Miss India contestants. They all have the same hair, and the SAME SKIN COLOUR, and I’m going to hazard a guess that their heights and vital stats will also be similar. So much for India being a ‘diverse’ country. pic.twitter.com/L4yXG0WvRu
— labellagorda (@labellagorda) May 27, 2019
About 48 hours since she put the tweet out into the universe, it has gained a decent amount of traction. Indicative of the fact, that many people see the point she’s trying to make. Not just India, a conventional parameter of beauty (especially for women) has been peddled by the pop-culture zeitgeist. As the tweet suggests, the beauty industry has hardly ever tried to push for a different skin-tone, a different style of hair or an unconventional body-type.

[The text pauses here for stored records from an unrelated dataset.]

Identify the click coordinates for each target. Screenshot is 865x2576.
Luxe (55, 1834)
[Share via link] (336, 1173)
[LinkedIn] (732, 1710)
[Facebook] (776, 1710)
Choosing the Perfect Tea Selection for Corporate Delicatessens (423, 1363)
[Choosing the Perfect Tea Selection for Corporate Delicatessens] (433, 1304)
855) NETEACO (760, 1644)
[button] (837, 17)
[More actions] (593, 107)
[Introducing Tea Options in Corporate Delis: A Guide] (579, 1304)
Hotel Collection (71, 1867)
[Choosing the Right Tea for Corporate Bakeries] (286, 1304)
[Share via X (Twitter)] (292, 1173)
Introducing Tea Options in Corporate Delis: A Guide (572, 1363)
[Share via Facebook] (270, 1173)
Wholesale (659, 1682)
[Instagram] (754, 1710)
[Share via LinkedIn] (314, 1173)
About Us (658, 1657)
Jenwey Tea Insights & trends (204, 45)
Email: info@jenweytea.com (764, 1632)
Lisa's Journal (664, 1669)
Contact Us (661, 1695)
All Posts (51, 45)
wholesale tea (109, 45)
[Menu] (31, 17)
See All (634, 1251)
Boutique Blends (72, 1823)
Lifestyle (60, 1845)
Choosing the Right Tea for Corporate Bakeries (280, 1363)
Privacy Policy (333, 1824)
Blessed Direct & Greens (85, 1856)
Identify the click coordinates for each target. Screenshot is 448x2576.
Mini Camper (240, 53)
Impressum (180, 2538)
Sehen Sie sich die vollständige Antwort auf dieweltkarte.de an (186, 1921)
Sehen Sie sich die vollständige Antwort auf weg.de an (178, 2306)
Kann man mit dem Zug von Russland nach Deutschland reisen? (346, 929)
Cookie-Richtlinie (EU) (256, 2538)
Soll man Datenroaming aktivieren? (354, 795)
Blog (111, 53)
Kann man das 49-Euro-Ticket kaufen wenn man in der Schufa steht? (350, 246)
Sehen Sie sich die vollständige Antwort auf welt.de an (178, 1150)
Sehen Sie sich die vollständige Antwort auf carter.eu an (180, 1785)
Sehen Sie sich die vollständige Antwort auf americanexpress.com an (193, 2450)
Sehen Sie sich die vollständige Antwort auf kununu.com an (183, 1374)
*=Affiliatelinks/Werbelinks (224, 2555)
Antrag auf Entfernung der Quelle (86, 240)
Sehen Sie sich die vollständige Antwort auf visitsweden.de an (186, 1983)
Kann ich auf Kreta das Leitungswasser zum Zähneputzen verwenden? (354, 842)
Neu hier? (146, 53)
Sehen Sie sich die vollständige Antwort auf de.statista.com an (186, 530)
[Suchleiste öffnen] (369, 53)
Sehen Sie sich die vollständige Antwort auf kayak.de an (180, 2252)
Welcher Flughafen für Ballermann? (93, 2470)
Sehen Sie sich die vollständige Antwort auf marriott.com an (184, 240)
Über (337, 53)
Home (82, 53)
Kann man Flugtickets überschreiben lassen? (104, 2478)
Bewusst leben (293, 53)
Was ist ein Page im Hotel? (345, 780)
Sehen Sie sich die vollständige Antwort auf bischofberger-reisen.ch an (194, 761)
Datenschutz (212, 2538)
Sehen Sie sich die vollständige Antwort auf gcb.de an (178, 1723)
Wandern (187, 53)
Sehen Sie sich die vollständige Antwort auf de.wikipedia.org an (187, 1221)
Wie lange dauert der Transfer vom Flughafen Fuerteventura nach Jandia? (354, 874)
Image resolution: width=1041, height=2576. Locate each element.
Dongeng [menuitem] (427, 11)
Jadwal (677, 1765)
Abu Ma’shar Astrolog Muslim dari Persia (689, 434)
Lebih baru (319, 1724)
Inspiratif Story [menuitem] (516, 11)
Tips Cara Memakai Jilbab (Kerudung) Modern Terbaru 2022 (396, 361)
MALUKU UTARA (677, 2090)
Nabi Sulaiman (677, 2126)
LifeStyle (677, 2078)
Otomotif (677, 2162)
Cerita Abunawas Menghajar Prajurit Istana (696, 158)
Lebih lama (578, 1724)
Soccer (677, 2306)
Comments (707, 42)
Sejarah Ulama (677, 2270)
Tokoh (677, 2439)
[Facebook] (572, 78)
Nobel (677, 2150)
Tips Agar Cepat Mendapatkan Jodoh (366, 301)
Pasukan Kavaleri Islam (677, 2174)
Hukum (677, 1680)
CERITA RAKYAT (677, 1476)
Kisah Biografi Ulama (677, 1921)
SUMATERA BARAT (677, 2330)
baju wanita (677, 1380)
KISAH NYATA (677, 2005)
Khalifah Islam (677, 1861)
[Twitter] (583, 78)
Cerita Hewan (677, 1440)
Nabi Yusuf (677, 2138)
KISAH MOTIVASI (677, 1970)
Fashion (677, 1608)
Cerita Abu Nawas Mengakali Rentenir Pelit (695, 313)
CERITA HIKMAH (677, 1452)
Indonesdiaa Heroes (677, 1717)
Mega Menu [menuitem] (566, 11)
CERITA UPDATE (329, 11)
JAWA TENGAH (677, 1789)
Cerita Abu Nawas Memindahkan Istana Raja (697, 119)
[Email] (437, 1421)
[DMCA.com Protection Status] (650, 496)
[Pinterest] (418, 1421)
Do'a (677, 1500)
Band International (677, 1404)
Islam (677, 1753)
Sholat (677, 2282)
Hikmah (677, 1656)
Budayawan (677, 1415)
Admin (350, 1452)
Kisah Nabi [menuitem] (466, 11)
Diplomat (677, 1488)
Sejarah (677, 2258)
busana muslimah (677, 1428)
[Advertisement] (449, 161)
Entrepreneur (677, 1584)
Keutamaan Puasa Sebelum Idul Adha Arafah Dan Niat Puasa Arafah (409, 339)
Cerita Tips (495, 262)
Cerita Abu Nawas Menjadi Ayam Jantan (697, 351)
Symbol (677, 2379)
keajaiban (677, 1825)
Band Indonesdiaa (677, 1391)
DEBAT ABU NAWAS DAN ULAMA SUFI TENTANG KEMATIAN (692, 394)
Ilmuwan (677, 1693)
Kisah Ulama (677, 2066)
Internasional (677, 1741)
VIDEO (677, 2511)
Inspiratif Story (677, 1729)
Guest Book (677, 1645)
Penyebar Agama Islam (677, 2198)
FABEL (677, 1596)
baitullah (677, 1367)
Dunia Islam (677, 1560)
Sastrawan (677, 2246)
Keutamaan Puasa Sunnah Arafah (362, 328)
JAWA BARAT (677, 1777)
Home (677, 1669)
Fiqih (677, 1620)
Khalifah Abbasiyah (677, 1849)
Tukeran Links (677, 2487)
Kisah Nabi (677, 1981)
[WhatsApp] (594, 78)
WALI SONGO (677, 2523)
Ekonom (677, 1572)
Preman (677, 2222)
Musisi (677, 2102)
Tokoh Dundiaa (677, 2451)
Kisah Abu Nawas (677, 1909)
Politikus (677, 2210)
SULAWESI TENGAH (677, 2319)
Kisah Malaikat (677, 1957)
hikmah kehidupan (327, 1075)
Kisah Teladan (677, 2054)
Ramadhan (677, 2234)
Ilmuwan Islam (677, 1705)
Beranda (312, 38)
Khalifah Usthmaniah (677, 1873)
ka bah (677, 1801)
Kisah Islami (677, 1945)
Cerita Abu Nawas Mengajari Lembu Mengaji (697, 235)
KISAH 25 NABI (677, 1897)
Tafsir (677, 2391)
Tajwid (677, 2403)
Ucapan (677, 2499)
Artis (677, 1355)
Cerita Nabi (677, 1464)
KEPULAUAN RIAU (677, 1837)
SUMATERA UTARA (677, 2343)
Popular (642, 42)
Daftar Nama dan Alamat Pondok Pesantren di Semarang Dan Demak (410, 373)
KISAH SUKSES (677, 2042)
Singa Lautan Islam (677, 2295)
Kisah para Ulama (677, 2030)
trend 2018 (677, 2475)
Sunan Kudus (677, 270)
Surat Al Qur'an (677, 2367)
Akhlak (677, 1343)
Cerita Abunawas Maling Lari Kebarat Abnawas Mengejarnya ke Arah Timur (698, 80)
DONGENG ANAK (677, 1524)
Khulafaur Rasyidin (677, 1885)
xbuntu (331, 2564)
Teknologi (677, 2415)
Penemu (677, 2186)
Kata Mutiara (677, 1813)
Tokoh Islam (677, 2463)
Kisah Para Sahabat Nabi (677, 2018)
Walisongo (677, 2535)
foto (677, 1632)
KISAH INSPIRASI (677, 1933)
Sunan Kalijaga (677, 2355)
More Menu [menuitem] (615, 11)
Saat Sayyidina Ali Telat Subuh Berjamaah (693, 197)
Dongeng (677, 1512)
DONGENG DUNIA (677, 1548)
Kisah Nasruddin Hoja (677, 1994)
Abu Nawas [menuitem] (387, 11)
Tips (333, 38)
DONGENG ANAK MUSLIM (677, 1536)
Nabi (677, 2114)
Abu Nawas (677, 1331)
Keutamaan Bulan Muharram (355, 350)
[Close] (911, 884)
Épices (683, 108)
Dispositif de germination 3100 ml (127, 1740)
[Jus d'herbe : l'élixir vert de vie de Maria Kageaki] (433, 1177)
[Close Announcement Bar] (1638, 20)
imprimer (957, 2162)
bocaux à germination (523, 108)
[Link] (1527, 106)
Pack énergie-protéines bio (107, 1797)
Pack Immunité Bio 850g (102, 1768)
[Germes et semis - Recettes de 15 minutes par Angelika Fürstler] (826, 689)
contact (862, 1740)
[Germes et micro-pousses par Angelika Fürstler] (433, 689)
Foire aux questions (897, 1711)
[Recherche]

And as sad as it is, things look less-inclusive than ever in 2019. At a time when even Hollywood has bowed down to the pressure of a more inclusive superhero universe, it’s baffling to see India’s continued affair with fair skin and a standard vital stats that can be considered ‘model type’. For a country as diverse as India, isn’t this an unfair/dishonest precedent to set?
I remember reading a few years ago that Miss USA actually had more diverse contestants than Miss India. I know American TV definitely has more women from all ethnicities, and definitely more brown Indian-origin women.
— Suchi Govindarajan (@suchiswriting) May 27, 2019
— Ruchira Mittal (@taruche) May 27, 2019
They look like clones of each other. If that’s even a thing
— Partha Srinivasan (@parthans) May 27, 2019
@labellagorda’s tweet got an overwhelmingly positive response with more than a few people seeing the point she’s trying to make. It’s time for the beauty industry to be more inclusive. And fair skin has really got to go, it’s 2019 for godsake.